First quarter of 1999

Conclusions on Reprocessing, Plutonium and MOX

From the UK House of Lords Science and Technology Select Committee Report published, 24 March 1999

[Posted 26/03/1999]

7.48 Our concern is with the waste management implications of reprocessing. We are convinced that the reprocessing of spent Magnox fuel should continue, because of the difficulties of storing this fuel for long periods and of disposing of it.
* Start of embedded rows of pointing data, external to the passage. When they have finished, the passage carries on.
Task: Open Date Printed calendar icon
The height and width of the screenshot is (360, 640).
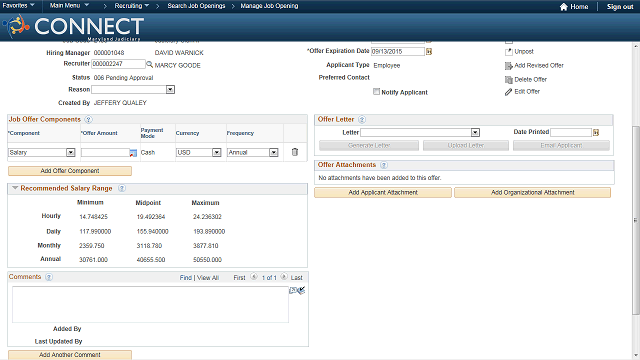Action: point(596,132)
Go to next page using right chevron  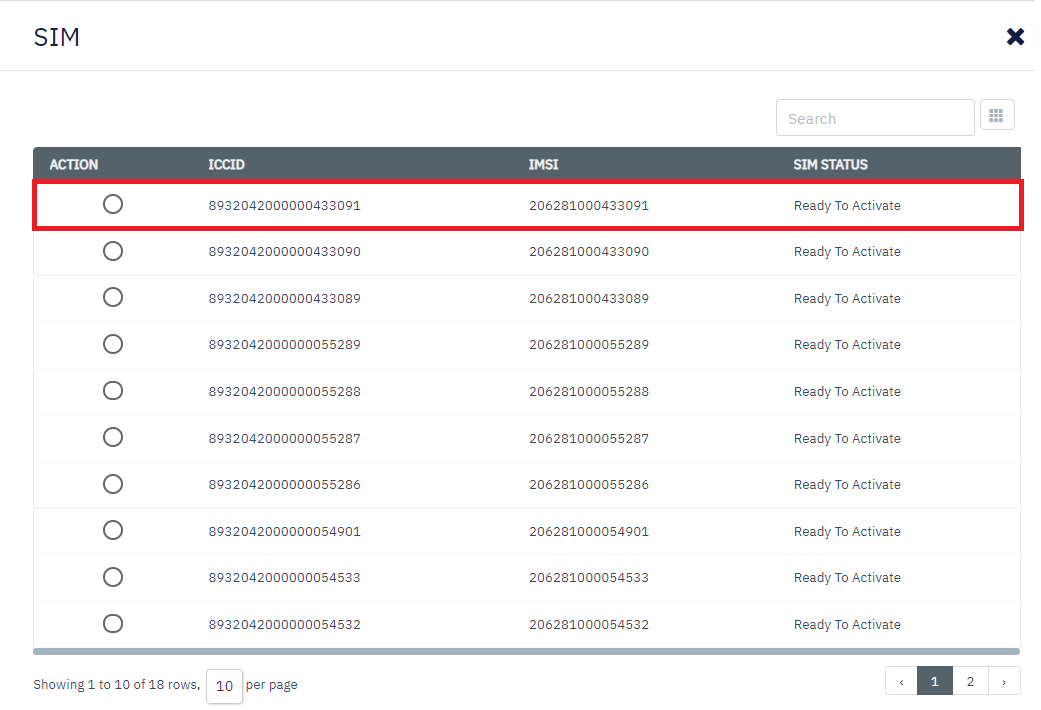[x=1004, y=682]
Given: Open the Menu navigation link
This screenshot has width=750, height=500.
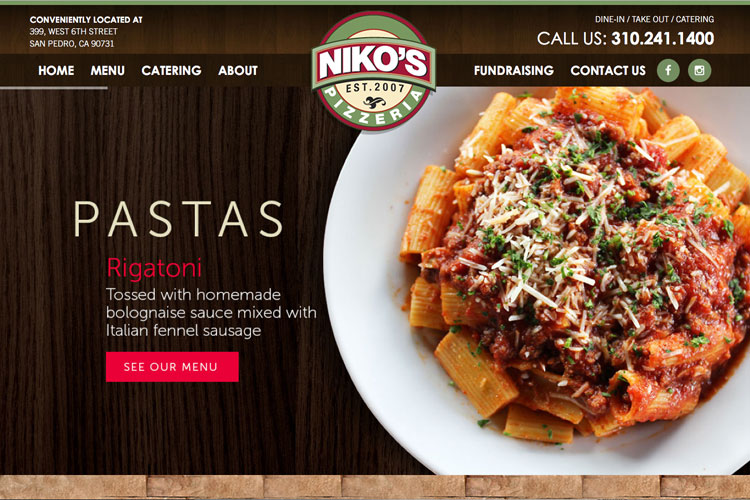Looking at the screenshot, I should pos(108,70).
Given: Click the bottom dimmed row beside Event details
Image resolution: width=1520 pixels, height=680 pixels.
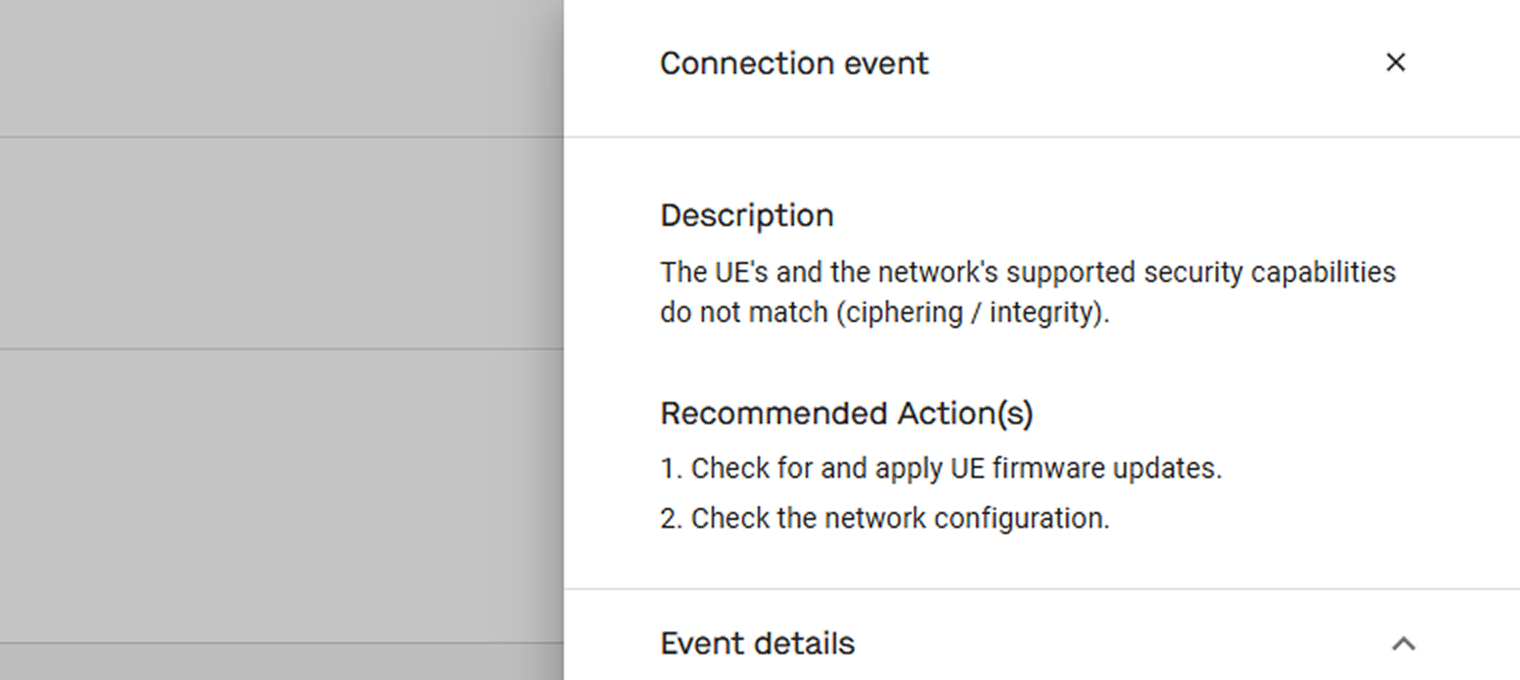Looking at the screenshot, I should click(282, 661).
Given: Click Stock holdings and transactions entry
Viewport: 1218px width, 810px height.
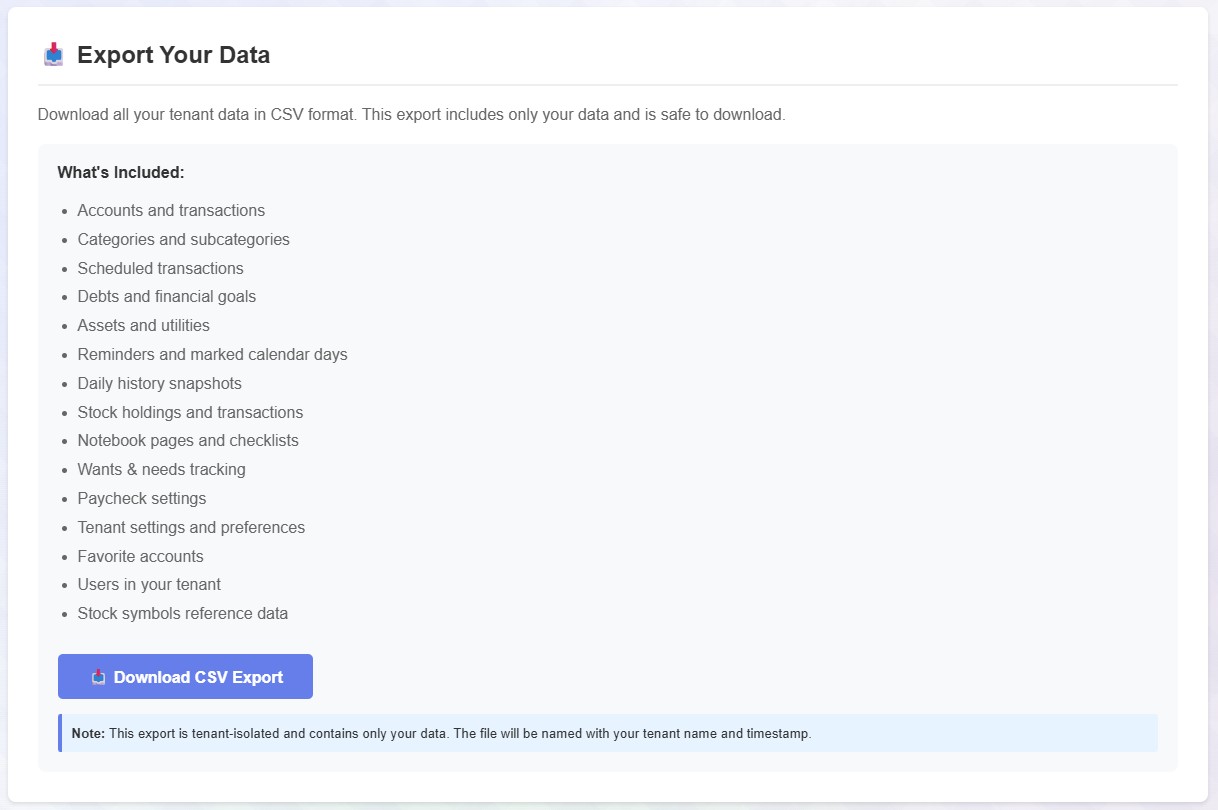Looking at the screenshot, I should [190, 412].
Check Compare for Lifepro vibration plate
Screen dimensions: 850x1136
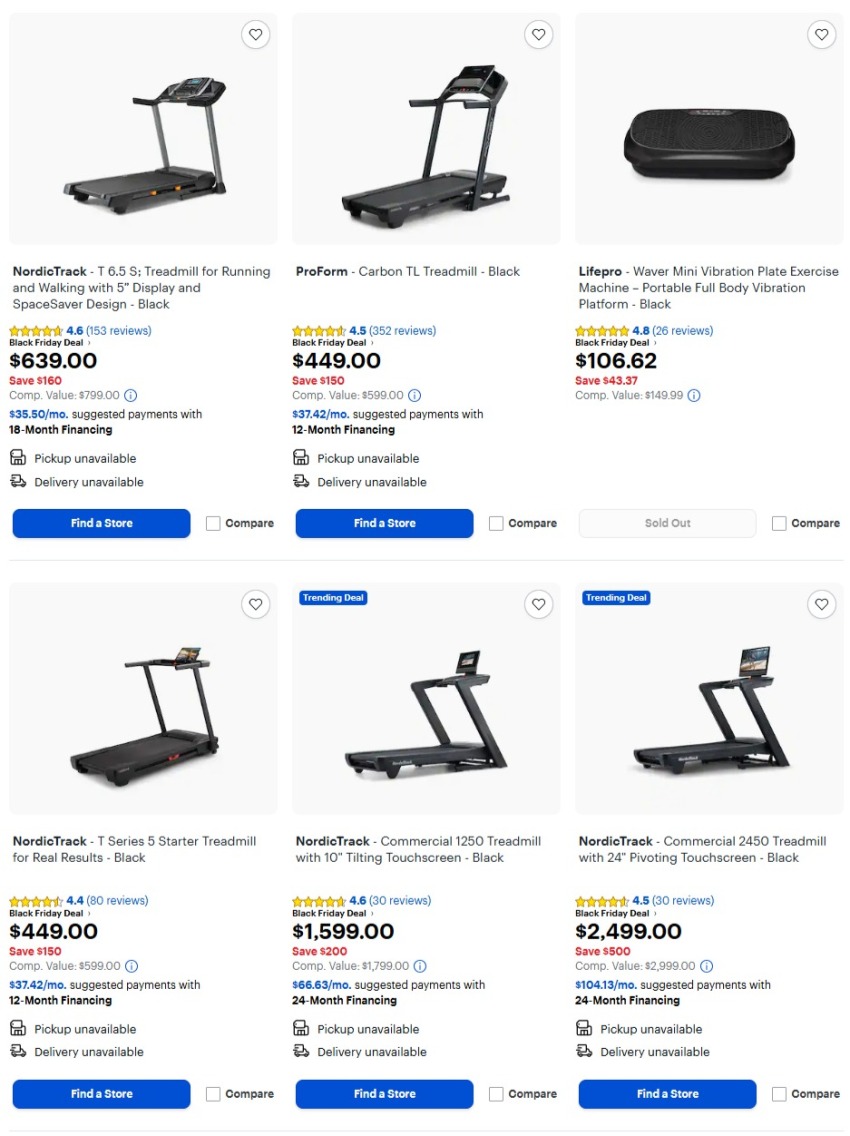coord(779,522)
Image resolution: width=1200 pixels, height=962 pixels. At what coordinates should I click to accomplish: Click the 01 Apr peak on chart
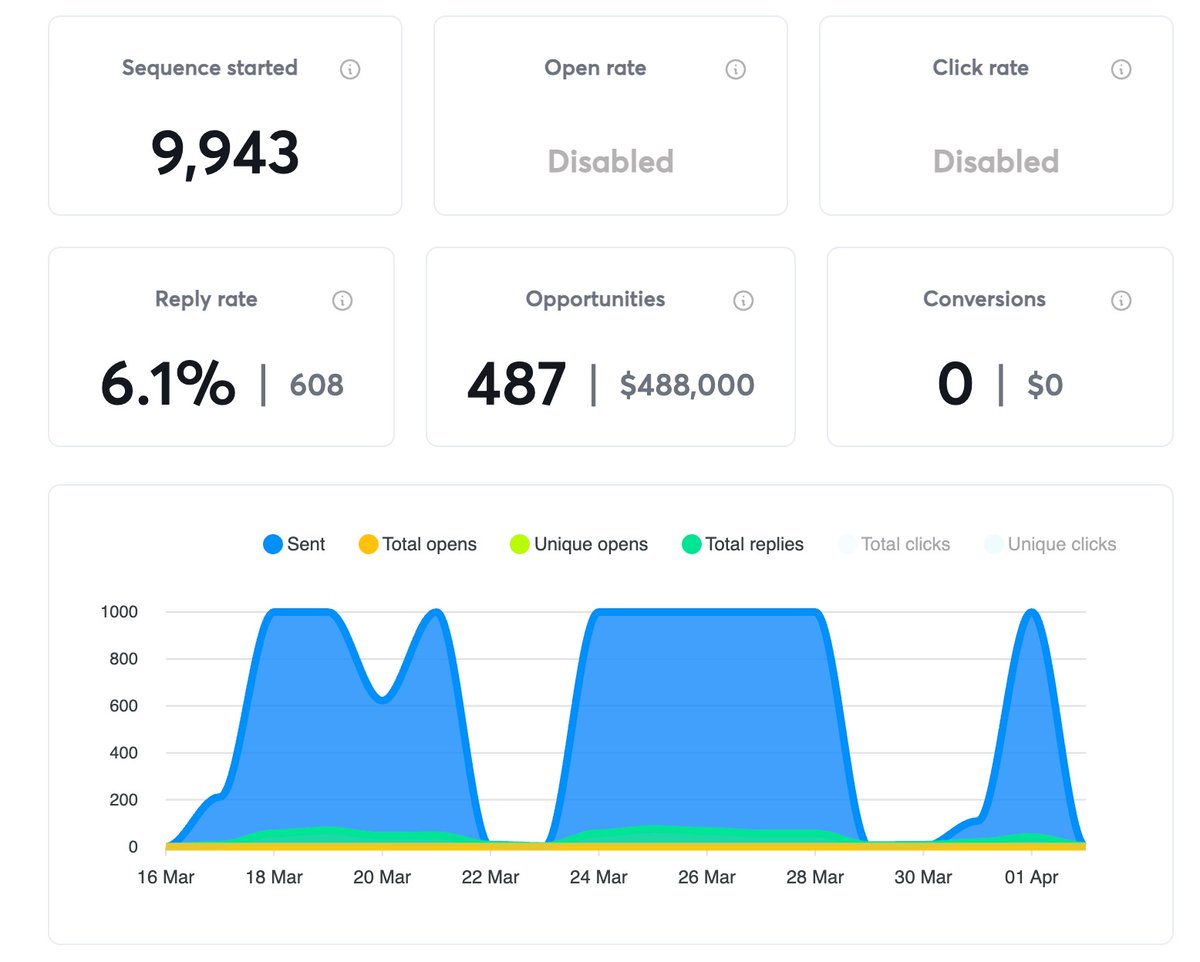(1031, 612)
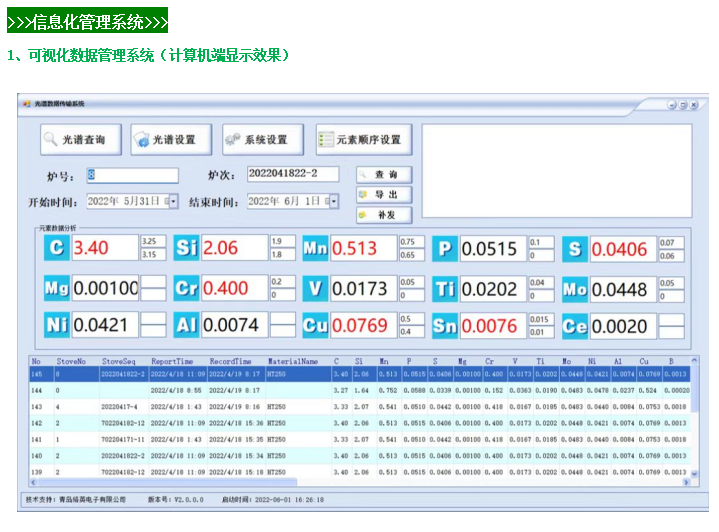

Reprocessing of AGR and PWR fuel is environmentally neutral compared to direct disposal but reprocessing of this fuel is not valuable as a waste management method unless the separated plutonium can be recycled or re-used.

7.49 The one current use for separated civil plutonium is in the fabrication of MOX fuel. In the much longer term it may be possible to use plutonium in fast breeder reactors. In the United Kingdom our stocks of separated plutonium far exceed the amounts we could use as MOX in our own reactors or that we might wish to keep as a strategic resource for a future fast reactor programme. We have no reactors which can use MOX at present. The amount required as the initial charge in the core of a 1 GW(e) fast reactor is about 4 tonnes; our stocks of civil plutonium could reach over 100 tonnes by 2010.

7.50 There is no reason to continue to store plutonium which is surplus to all foreseeable requirements. Furthermore if any plutonium is to be declared waste it is necessary to know the quantity to be so declared soon, because of its implications for repository capacity and hence site selection.

7.51 We therefore recommend that the Government develops, as soon as practicable, a clear policy on the long-term management of the United Kingdom's plutonium stock. Our view is that this should consist of maintaining a minimum strategic stock of civil plutonium and declaring the remainder to be waste. Surplus defence-related plutonium should be declared formally to be waste and plans made for its long-term management.